I feel like this should be a no-brainer but this is my first set of variational problems so I'm probably just not used to how it should work.
Find extremal of $$F[u] = \int_0^1 xuu' dx$$ where $u(0) = 0$ and $u(1) = 1$.
So using the Euler-Lagrange formula with $f(x,u,u') = xuu'$ I get $$0 = f_u - \frac{d}{dx}f_{u'} = xu' - u - xu' = -u$$ so that $u(x) = 0$.
But clearly this does not satisfy the boundary condition, so now what?
Your analysis is right: there is no extremal function for this problem.
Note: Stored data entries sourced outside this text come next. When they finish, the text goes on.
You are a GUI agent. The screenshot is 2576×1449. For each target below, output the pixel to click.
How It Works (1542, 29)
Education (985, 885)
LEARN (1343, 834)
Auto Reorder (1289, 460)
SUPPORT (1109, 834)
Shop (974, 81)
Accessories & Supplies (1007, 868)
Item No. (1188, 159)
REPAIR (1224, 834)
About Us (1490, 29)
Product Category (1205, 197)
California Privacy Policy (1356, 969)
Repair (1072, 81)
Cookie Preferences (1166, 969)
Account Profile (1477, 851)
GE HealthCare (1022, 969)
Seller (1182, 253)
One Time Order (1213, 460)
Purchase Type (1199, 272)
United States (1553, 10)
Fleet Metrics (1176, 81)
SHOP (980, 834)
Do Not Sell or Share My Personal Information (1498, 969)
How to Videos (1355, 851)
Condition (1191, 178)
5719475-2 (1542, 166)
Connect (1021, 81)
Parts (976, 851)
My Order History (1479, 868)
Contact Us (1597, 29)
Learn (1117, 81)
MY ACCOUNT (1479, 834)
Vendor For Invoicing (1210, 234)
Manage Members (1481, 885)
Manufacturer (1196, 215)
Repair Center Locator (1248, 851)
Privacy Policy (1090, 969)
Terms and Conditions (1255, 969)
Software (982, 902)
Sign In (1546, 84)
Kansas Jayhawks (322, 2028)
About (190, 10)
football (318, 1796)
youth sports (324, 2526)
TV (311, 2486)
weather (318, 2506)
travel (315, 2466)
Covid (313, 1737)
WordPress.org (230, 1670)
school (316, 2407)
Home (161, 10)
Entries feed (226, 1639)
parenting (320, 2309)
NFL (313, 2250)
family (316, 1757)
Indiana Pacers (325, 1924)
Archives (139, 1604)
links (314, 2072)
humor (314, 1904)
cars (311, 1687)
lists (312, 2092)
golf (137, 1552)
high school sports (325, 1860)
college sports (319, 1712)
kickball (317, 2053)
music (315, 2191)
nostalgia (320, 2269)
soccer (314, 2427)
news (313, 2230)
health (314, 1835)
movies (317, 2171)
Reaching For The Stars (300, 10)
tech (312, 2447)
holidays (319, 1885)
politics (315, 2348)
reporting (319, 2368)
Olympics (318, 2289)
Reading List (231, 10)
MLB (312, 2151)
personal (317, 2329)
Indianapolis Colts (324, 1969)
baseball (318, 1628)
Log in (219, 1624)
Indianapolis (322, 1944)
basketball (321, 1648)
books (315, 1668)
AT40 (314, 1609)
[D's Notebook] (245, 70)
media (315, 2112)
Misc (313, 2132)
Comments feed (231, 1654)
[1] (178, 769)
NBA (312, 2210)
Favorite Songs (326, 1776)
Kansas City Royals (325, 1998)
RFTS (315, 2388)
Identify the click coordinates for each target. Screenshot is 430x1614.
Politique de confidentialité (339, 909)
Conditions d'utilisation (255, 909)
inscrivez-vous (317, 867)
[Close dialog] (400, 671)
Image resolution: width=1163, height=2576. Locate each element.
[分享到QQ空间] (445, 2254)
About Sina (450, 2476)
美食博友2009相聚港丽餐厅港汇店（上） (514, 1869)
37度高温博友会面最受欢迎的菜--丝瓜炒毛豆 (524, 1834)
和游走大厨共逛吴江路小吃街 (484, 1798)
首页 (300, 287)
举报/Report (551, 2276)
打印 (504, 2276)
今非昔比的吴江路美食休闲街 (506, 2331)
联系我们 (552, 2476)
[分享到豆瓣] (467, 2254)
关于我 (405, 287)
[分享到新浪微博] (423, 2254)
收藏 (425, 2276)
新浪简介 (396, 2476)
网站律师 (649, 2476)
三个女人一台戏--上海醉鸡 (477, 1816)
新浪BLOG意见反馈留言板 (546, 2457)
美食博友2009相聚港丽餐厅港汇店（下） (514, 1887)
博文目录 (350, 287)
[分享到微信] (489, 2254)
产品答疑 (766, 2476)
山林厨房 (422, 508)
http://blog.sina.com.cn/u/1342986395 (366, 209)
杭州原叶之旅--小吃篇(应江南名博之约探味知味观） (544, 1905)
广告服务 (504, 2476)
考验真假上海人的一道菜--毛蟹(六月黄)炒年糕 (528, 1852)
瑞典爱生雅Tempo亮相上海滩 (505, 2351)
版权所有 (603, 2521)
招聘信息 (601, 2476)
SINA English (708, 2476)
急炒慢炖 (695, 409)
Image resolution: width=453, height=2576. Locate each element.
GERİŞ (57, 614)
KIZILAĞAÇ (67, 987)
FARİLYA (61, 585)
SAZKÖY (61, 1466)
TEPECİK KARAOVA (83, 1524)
Integration by parts makes this clear: $$ F[u]= \frac12 \int_0^1 x (u^2)'\,dx = \frac12 xu(x)^2\bigg|_0^1 - \frac12 \int_0^1 u(x)^2\,dx = \frac12 - \frac12 \int_0^1 u(x)^2\,dx $$ Under the given boundary conditions, the integral $\int_0^1 u^2$ can be arbitrarily large, or arbitrarily close to zero — but it cannot be equal to zero, since $u$ cannot be identically zero. Conclusion: $\inf_u F[u]=-\infty$, $\sup_u F[u] = 1/2$, and neither one is attained.
The Euler-Lagrange equation correctly suggested what $u$ would have to be to maximize $F$, but $u$ was prevented from being that by the boundary conditions.